Updated on 2024-11-13 GMT+08:00

ALM-43029 JDBCServer Job Submission Timed Out

This section applies only to MRS 3.5.0 or later.

Alarm Description

After a user submits a JDBC job, the system attempts to create a JDBCServer process and establish a session connection. This alarm is generated if the preset thresholds are exceeded before the connection is established. There are two configuration parameters affecting alarm triggering:

  • spark.thriftserver.proxy.create.session.monitor.enabled: whether to enable the alarm function. The default value is true for the cluster.
  • spark.thriftserver.proxy.create.session.timeout.threshold: Maximum time allowed for submitting a JDBC job. This alarm is reported when the system detects that the job does not start after the threshold is exceeded. The unit is second. The default value is 180s.

Alarm Attributes

Alarm ID

Alarm Severity

Auto Cleared

43029

Major

No

Alarm Parameters

Type

Parameter

Description

Location Information

Source

Specifies the cluster for which the alarm was generated.

ServiceName

Specifies the service for which the alarm was generated.

RoleName

Specifies the role for which the alarm was generated.

HostName

Specifies the host for which the alarm was generated.

Additional Information

User_Queue

Name of the user who submits the alarm and the queue for which the alarm is generated.

Impact on the System

The JDBC job submission time increases due to high system load, which may also affect the job execution efficiency. The job can start properly after this alarm is reported because the detection is asynchronous.

Possible Causes

The JDBCServer on the node is overloaded. The cluster health reflected by the system metrics and job execution status is not good.

Handling Procedure

Check the JDBCServer instance for which the alarm is generated.
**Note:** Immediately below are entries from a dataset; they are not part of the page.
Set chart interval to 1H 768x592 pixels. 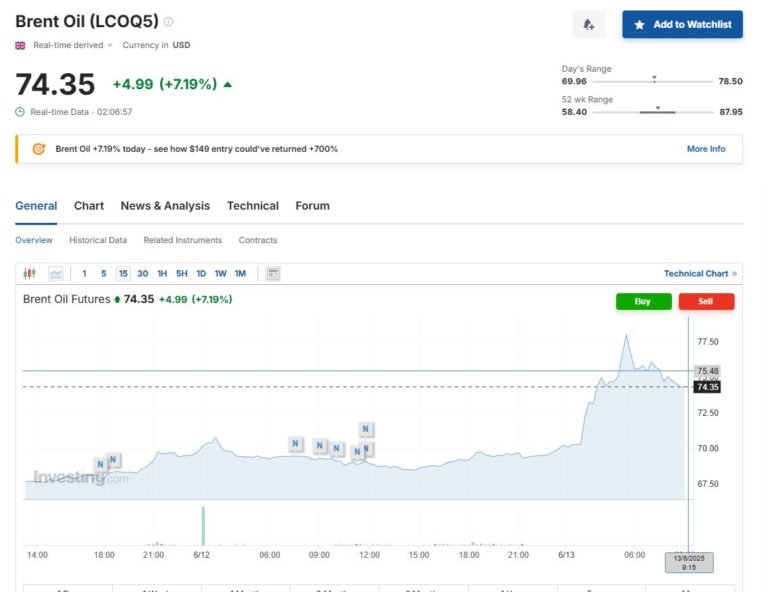(162, 273)
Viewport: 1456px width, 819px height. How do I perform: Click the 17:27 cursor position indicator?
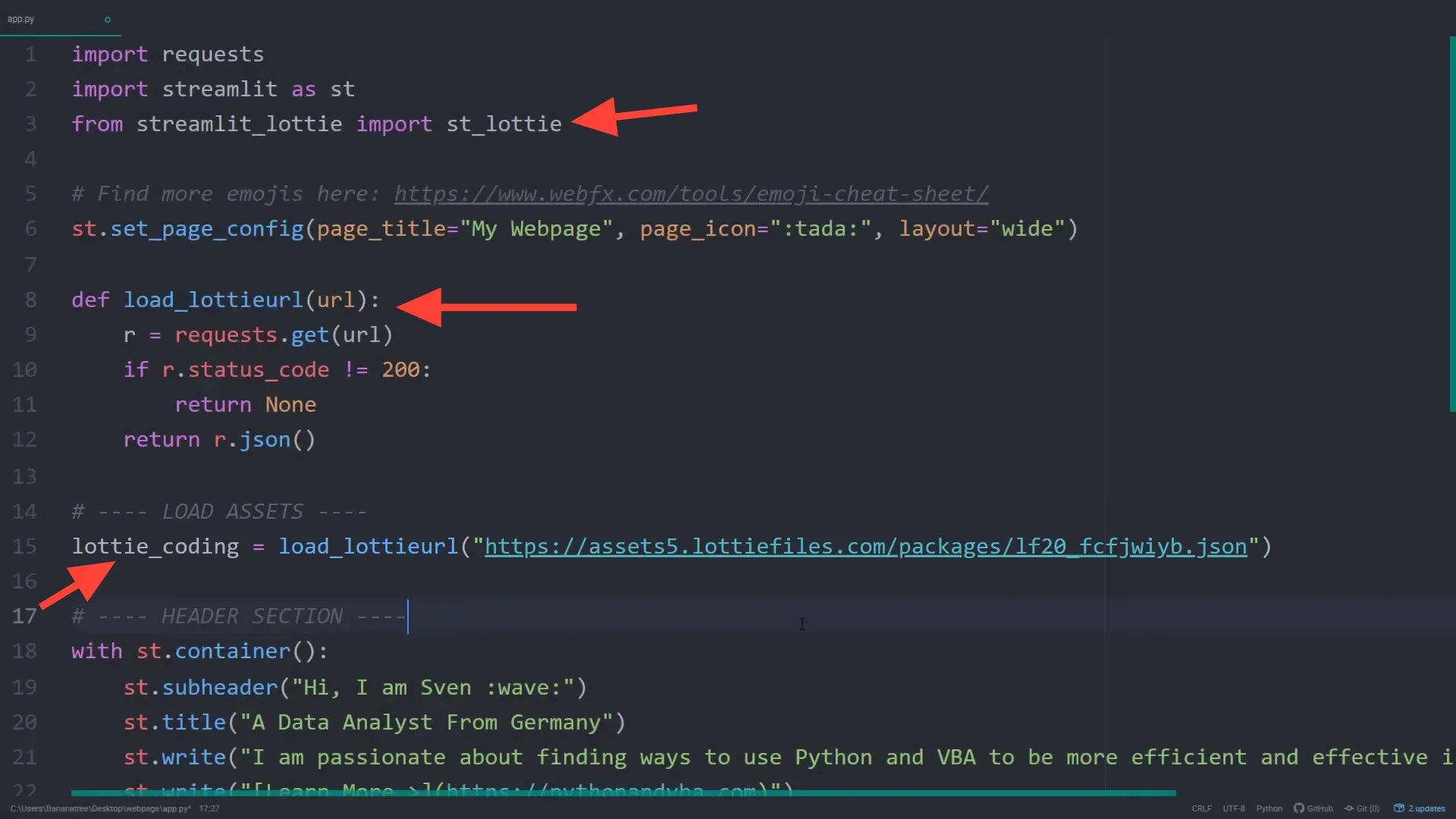pos(209,808)
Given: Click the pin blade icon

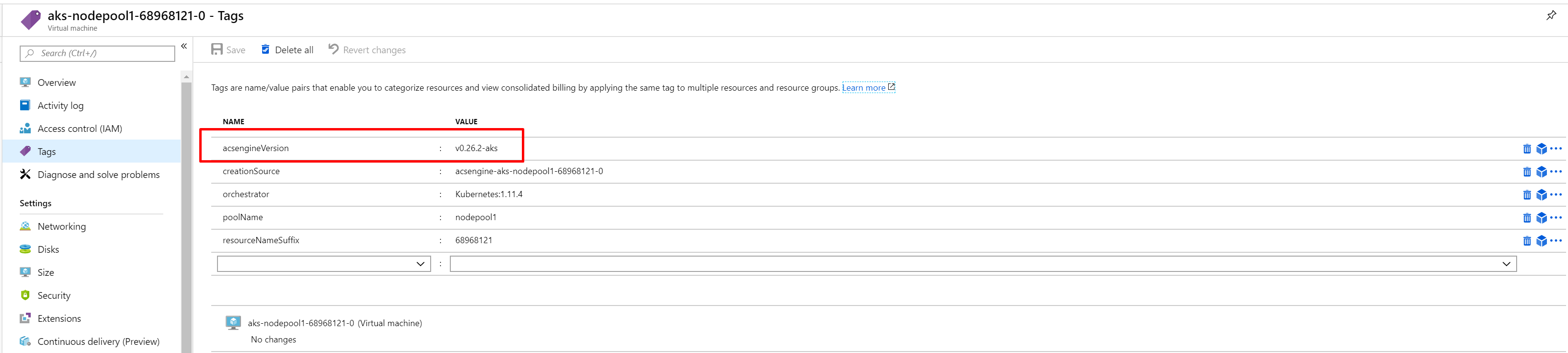Looking at the screenshot, I should pos(1550,16).
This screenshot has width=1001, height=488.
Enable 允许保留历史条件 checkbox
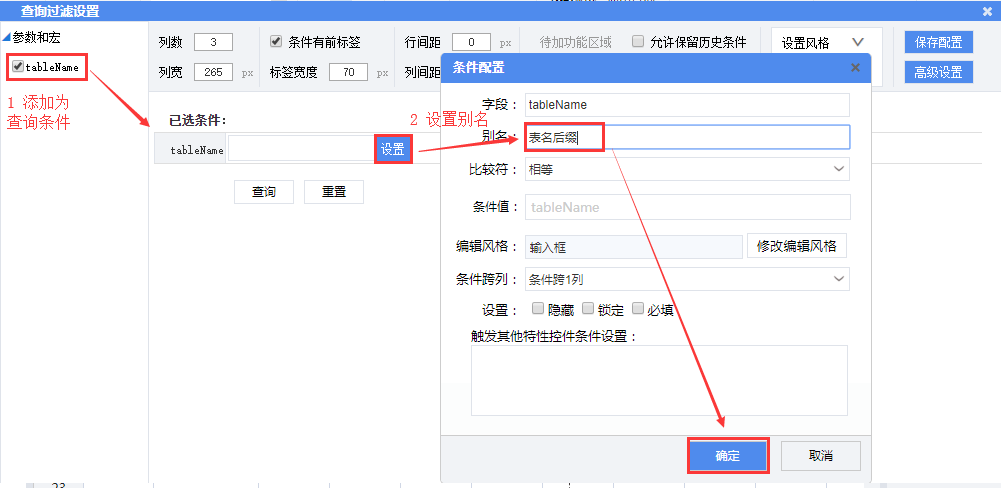click(638, 42)
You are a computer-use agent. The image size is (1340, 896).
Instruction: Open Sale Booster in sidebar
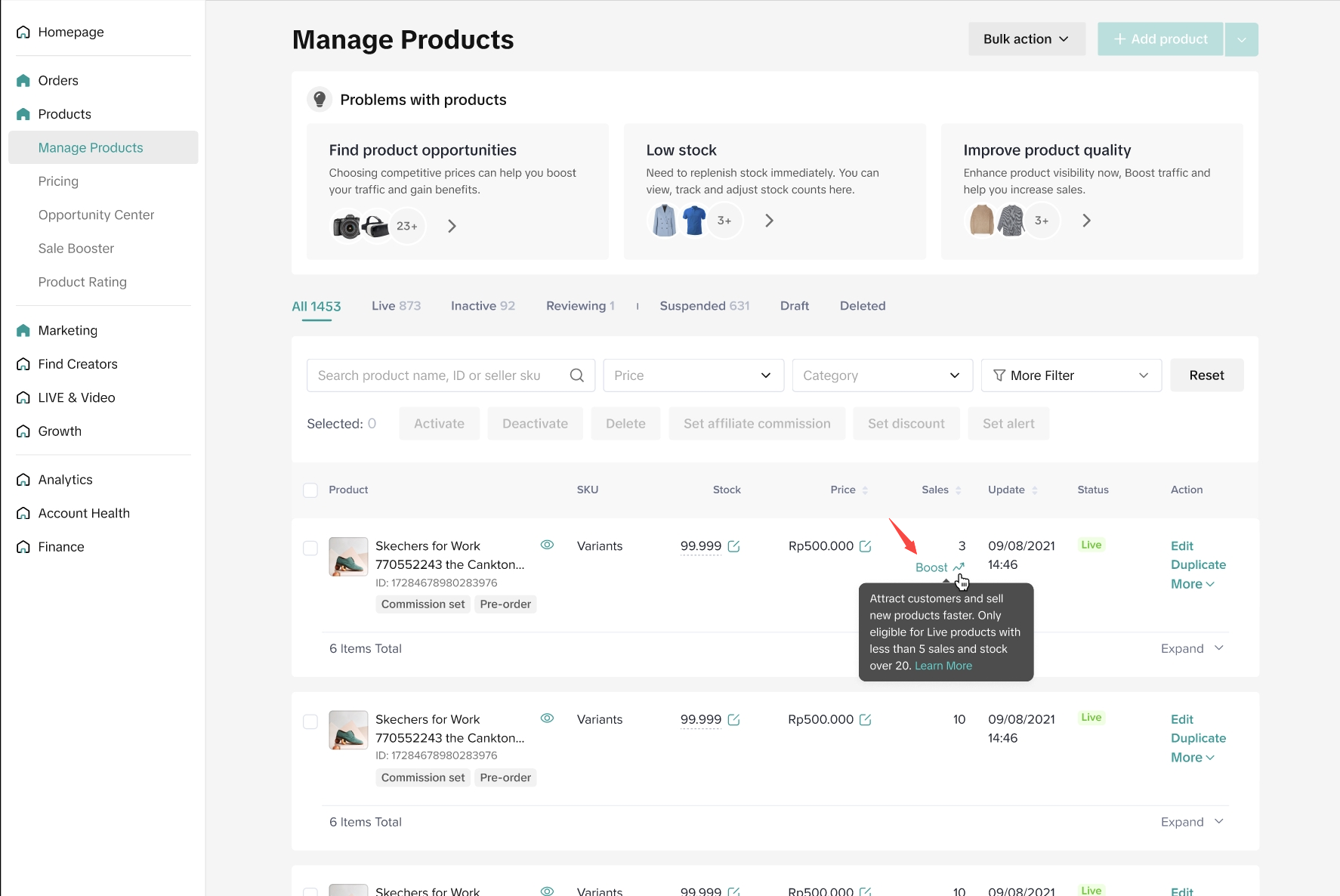coord(76,249)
  1. On FusionInsight Manager, choose O&M > Alarm > Alarms and select the alarm whose ID is 43029. Check the role name and the IP address of the host where the alarm is generated in Location. Check the username and queue in Additional Information.

Re-executing Affected JDBCServer Jobs

  1. Choose Cluster > Services > Yarn > ResourceManager (Active) to log in to the YARN web UI. Find the corresponding application based on the username and queue name in Additional Information and check whether the job submission is affected based on the driver log and Spark UI. Confirm and record the affected job to execute it again.
  2. On FusionInsight Manager, choose Cluster > Services > Spark > Instances, click the JDBCServer for which this alarm is generated, and choose More > Restart Instance.
  3. Choose O&M > Alarm > Alarms, search for the reported alarm, and click Clear in the Operation column.
  4. Execute the affected job and check whether the alarm is triggered again for the job.

    • If no, no further action is required.
    • If yes, go to 6.

Collect fault information.

  1. On FusionInsight Manager, choose O&M. In the navigation pane on the left, choose Log > Download.
  2. Expand the Service drop-down list, and select Spark for the target cluster.
  3. Click the edit icon in the upper right corner, and set Start Date and End Date for log collection to 10 minutes ahead of and after the alarm generation time, respectively. Then, click Download.
  4. Contact O&M engineers and provide the collected logs.

Alarm Clearance

This alarm needs to be cleared manually.

Related Information

None.